Wednesday, January 21, 2009

20 dB for $48.60

This is from one of my favorite Ham technical writers, Steven Katz, WB2WIK/6. I find his comments informative, accurate, and entertaining. This article he wrote for eHam.net does a very good job of describing the benefit of radials on a vertical antenna system.

20 dB for $48.60
from Steve Katz, WB2WIK on January 18, 2009
read the whole thing here: http://www.eham.net/articles/20850

Overview

Antennas, antennas, antennas!

They are our transducers to the ether, and are what make our wireless equipment work. Yet, for various reasons, many hams seem unconcerned about them.

Deed restrictions (CC&Rs) are probably a leading cause of hams having poor antennas, although plain old apathy seems at least as big a problem. Budget should never be the problem, since so many excellent antennas are available as used items either very cheaply or free, and of course some great designs can be homebrewed for almost nothing. And we find that often times, the ham with no antenna had enough of a budget to buy a $1000 radio. Hmph.

This subject is too vast to address in a brief article, so I'll focus on a single, popular design: HF Vertical Antennas. Even more specifically, inexpensive HF vertical antennas which are typically base-fed, trapped or loaded designs requiring a counterpoise or image plane in order to function properly. Among all the commercial designs on the market, the Hustler 4BTV-5BTV-6BTV are likely the best bang for the buck products currently out there, although Butternut HF6V-HF9V, Hy-Gain 12AVQ-14AVQ-18VS and DX88, and others can be good deals, too.

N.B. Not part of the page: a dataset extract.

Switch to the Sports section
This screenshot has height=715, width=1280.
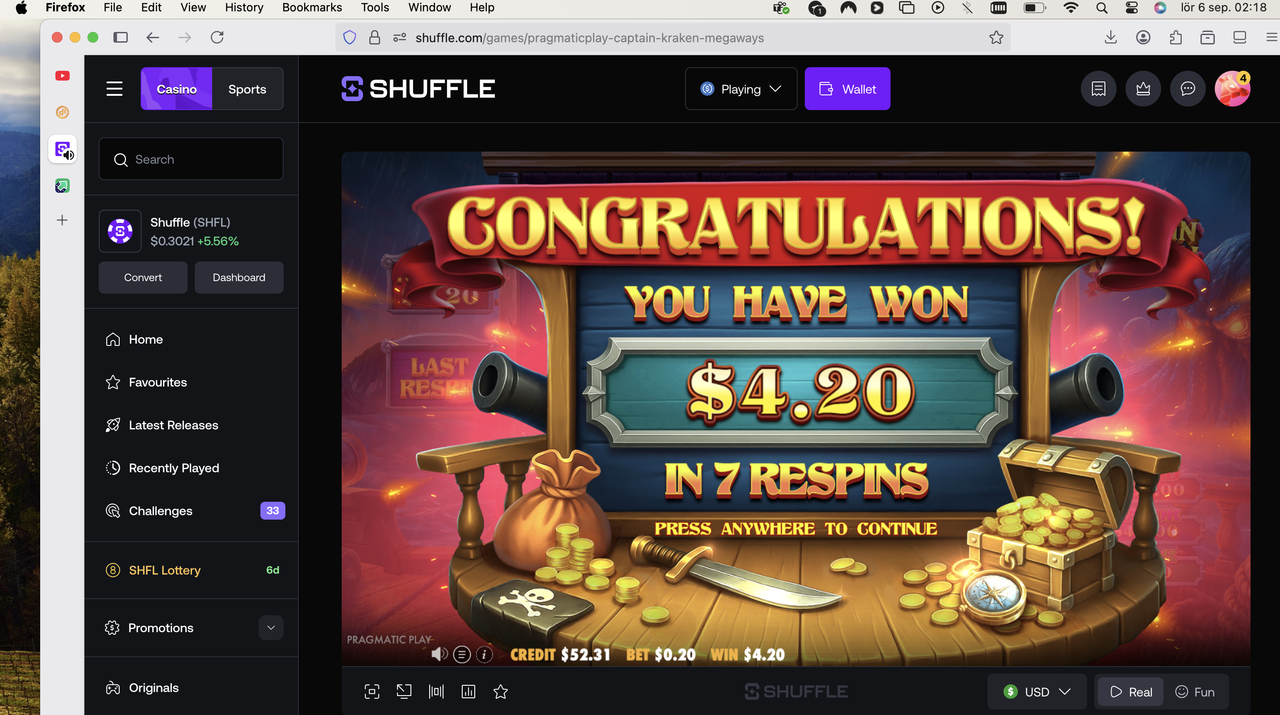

The products listed, and other popular commercial models, have one thing in common: They are not ground-independent, and have no factory supplied counterpoise. They are trapped or loaded, base-fed antennas that not only work better with radials, they work only with radials.

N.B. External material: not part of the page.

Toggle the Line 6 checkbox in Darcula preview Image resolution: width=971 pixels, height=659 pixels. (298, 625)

Any antenna can make contacts. Good ones make stronger, longer-distance contacts more reliably. With a 100W transmitter and a good antenna, many of the signal reports you receive should be `Wow, great signal - very, very strong, S9+ here.' If you don't commonly get such reports, you're definitely missing out on a lot of stuff that could be worked, but you're not going to hear it, and it's not going to hear you, either. A simple, inexpensive vertical antenna can produce such reports, repeatedly. The difference between a vertical that does get the `you're blowing me out of my chair' reports and one that doesn't is simple deployment.